MongoDB’s New Matcher

May 28 • Posted 11 months ago

Discuss on Hacker News

MongoDB 2.5.0 (an unstable dev build) has a new implementation of the “Matcher”. The old Matcher is the bit of code in Mongo that takes a query and decides if a document matches a query expression. It also has to understand indexes so that it can do things like create a subsets of queries suitable for index covering. However, the structure of the Matcher code hasn’t changed significantly in more than four years and until this release, it lacked the ability to be easily extended. It was also structured in such a way that its knowledge could not be reused for query optimization. It was clearly ready for a rewrite.

The “New Matcher” in 2.5.0 is a total rewrite. It contains three separate pieces: an abstract syntax tree (hereafter ‘AST’) for expression match expressions, a parser from BSON into said AST, and a Matcher API layer that simulates the old Matcher interface while using all new internals.

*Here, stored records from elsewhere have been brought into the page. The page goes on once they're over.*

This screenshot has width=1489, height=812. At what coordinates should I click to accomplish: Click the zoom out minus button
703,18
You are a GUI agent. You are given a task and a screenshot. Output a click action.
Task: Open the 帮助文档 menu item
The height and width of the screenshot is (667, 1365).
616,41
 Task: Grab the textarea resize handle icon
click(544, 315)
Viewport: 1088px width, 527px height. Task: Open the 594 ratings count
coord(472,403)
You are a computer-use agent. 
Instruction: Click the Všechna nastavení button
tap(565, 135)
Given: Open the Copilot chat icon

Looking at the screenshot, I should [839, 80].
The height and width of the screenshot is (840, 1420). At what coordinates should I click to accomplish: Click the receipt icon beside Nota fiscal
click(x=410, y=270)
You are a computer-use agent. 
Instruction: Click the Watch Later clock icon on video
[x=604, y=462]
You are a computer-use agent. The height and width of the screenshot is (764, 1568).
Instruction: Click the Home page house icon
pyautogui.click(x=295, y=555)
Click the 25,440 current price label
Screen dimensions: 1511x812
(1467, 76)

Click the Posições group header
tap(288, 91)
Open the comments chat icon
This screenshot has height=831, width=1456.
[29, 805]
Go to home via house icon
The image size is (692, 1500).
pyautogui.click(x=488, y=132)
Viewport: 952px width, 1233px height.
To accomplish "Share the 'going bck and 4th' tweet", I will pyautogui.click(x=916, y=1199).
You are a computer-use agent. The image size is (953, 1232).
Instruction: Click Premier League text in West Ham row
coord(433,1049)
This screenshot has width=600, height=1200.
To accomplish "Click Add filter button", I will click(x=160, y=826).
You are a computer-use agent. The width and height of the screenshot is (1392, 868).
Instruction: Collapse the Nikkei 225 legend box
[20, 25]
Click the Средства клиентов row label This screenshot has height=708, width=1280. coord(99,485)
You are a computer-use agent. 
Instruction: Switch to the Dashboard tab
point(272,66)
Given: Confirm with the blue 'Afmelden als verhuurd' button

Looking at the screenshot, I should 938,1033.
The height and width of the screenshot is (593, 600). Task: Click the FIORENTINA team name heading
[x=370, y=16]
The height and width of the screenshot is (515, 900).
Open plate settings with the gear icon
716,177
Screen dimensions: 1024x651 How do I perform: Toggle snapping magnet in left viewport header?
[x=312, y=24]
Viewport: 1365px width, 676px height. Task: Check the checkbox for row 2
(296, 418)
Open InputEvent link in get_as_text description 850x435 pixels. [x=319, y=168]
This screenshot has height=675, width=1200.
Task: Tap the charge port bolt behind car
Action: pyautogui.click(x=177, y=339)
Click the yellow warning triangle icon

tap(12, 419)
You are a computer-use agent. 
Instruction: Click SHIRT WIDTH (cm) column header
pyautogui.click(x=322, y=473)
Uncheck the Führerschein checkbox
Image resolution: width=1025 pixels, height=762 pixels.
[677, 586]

This new version is much easier to extend, easier to reason about, and will allow us to use the same structure for matching as for query analysis and rewriting.

This matcher rewrite is part of a larger project to restructure query execution, to optimize them, and to lay the groundwork for more advanced queries in the future. One planned optimization is index intersection. For example, if you have an index on each of ‘a’ and ‘b’ attributes, we want a query of the form { a : 5 , b : 6 } to do an index intersection of the two indexes rather than just use one index and discard the documents from that index that don’t match. Index intersection would also be suitable for merging geo-spatial, text and regular indexes together in fun and interesting ways (i.e. a query to return all the users in a 3.5 mile radius of a location with a greater than #x# reputation who are RSVP’ed ‘yes’ for an event).

A good example of an extension we’d like to enable is self referential queries, such as finding all documents where a = b + c. (This would be written { a : { $sum : [ “$b” , “$c” ] } }). With the new Matcher, such queries are easy to implement as a native part of the language.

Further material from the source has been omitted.